A mudança foi radical, no entanto não tinha nada de novo: a literatura de

espelhos de príncipes era antiga e se baseava no mesmo preceito de criar um

espelho e conselhos para as ações de príncipes. Maquiavel se encontra nesse

cenário de ideias uma vez que seu livro é a tentativa de conselhos para a

formação de um governante com virtude; sua meta é a mesma dos seus

contemporâneos em criar conselhos para a manutenção do governo e a

conquista da glória, fama e honra.

A mudança nesse quadro com os humanistas dos quatrocentos está que

um bom governante não estimula a liberdade política e sim, no seu lugar, a

paz. Num contexto histórico completamente diferente e dominado por

déspotas, o ideal republicano de liberdade é desvalorizado frente a um governo

que consiga manter o reino estável.
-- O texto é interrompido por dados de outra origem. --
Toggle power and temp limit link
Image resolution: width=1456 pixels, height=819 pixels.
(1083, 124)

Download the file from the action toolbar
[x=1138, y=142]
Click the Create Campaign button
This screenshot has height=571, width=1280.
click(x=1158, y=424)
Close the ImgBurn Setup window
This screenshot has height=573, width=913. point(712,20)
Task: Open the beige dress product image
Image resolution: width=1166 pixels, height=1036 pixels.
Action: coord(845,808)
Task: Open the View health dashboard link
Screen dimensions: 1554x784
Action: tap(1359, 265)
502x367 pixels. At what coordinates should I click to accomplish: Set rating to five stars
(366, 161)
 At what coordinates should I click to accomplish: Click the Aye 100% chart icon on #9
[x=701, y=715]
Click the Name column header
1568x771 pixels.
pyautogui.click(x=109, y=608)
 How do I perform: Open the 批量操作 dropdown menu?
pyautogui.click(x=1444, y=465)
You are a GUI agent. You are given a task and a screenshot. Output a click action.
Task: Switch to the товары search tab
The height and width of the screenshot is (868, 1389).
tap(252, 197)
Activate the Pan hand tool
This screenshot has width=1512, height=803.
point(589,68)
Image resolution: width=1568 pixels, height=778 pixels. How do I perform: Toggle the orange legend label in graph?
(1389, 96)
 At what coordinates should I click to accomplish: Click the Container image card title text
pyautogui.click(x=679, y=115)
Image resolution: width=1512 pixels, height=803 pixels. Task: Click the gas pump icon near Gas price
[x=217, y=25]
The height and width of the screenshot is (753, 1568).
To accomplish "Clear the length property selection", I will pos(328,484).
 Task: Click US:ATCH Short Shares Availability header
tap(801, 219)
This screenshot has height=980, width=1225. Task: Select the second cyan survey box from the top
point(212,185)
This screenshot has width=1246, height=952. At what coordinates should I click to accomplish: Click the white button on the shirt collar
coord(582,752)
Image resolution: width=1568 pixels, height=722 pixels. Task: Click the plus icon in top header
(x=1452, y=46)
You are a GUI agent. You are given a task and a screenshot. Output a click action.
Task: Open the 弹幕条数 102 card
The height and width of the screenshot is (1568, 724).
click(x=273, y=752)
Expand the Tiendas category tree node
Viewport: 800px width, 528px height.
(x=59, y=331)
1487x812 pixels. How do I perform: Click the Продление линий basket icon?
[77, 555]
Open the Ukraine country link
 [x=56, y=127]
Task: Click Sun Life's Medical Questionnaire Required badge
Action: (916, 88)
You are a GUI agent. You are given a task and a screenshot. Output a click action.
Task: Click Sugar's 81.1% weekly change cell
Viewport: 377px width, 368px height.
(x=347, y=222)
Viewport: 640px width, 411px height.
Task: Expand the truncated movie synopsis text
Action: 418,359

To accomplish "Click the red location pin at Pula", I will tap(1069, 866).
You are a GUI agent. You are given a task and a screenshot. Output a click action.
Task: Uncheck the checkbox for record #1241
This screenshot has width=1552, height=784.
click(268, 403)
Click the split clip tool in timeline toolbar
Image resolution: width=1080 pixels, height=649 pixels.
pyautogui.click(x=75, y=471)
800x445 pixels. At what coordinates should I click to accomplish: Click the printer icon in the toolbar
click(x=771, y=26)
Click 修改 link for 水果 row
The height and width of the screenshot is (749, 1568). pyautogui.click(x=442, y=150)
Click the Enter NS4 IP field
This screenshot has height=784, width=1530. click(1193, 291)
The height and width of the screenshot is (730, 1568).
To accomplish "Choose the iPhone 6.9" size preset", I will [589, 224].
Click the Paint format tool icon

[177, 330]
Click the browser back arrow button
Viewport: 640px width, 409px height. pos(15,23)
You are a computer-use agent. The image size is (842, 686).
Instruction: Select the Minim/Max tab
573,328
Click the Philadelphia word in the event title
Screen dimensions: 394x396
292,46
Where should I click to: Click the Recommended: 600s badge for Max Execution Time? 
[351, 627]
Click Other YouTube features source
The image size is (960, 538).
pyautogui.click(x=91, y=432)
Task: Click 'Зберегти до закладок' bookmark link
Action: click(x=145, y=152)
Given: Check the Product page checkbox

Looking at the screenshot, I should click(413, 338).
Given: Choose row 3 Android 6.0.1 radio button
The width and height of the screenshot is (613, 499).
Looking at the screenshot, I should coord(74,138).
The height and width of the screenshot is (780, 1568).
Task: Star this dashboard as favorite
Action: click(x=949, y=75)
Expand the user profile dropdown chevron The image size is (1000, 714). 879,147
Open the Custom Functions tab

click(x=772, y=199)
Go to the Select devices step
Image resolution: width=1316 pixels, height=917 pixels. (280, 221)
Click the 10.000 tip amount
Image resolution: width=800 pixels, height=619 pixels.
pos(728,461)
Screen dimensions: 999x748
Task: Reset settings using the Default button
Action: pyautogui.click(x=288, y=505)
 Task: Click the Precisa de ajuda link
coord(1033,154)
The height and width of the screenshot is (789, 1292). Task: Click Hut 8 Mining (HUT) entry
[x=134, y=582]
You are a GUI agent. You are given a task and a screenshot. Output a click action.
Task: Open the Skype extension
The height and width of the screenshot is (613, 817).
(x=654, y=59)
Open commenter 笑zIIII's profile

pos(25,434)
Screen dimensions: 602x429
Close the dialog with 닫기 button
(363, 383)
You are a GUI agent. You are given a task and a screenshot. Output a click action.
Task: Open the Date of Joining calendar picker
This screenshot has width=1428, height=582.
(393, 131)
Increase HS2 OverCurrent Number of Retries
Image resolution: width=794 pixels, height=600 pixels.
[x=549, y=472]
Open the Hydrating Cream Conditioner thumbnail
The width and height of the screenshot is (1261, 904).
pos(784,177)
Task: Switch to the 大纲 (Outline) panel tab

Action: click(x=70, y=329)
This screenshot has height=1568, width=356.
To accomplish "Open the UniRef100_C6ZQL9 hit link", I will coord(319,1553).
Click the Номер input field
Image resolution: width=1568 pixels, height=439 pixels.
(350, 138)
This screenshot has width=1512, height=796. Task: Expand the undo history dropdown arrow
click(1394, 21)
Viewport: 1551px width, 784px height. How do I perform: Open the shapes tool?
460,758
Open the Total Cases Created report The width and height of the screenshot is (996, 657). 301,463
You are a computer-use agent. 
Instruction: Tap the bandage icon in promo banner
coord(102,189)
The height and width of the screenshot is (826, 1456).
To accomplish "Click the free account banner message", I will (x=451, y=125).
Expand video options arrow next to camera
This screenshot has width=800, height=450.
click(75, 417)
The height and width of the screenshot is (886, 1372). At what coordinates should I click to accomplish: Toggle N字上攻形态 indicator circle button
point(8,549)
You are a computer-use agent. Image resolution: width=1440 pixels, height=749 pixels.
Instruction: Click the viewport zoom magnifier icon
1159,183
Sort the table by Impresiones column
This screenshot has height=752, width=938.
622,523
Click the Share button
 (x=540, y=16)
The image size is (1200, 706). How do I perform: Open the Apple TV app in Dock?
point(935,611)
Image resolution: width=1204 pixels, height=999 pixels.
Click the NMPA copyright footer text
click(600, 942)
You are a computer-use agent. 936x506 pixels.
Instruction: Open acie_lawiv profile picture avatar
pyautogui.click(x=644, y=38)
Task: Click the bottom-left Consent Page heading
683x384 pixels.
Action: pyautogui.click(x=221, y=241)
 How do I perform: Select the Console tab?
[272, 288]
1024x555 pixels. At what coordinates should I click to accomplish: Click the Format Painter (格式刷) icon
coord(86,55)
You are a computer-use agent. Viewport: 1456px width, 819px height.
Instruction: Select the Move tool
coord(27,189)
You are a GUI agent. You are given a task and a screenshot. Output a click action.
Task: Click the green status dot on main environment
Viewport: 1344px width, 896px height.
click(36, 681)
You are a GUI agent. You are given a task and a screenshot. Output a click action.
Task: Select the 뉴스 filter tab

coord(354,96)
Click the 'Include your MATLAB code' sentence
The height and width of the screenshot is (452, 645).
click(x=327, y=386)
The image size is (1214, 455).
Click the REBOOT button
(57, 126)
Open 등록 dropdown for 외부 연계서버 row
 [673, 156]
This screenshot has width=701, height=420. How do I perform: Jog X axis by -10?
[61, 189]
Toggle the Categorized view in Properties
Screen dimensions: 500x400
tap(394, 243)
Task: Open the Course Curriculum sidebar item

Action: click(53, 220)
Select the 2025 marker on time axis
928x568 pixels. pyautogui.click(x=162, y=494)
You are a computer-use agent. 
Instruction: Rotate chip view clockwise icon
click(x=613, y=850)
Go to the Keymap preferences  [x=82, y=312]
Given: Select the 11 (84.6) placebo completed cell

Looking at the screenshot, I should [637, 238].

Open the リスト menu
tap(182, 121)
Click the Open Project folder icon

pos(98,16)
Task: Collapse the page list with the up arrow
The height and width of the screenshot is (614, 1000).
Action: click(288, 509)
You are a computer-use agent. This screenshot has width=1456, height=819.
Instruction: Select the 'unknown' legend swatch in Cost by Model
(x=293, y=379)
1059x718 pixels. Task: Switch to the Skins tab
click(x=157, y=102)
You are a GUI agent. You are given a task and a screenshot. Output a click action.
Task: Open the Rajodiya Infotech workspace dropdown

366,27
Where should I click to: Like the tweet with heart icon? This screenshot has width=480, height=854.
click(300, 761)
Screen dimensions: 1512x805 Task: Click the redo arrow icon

Maquiavel segue de forma análoga os

passos de seus contemporâneos em ver que a paz ganha destaque no papel

do Príncipe; o que pode ser explicado em larga medida pela própria

necessidade do período histórico conturbado da Itália.

Os escritores dos espelhos dos príncipes ao ressaltar a virtude dos

príncipes se focam na literatura já clássica dos quatrocentos:

“Antes de mais nada, proclama-se que ninguém pode alegar uma

genuína virtus se não exibir todas as principais virtudes cristãs bem

como as virtudes “cardeais” listados pelos moralistas da Antiguidade.

Nesse aspecto da análise, nada vemos além de uma reiteração dos

argumentos que já conhecíamos dos escritos de Petrarca e dos

humanismos do inícios do Quatrocentos”(SKINNER, 1996 P.147).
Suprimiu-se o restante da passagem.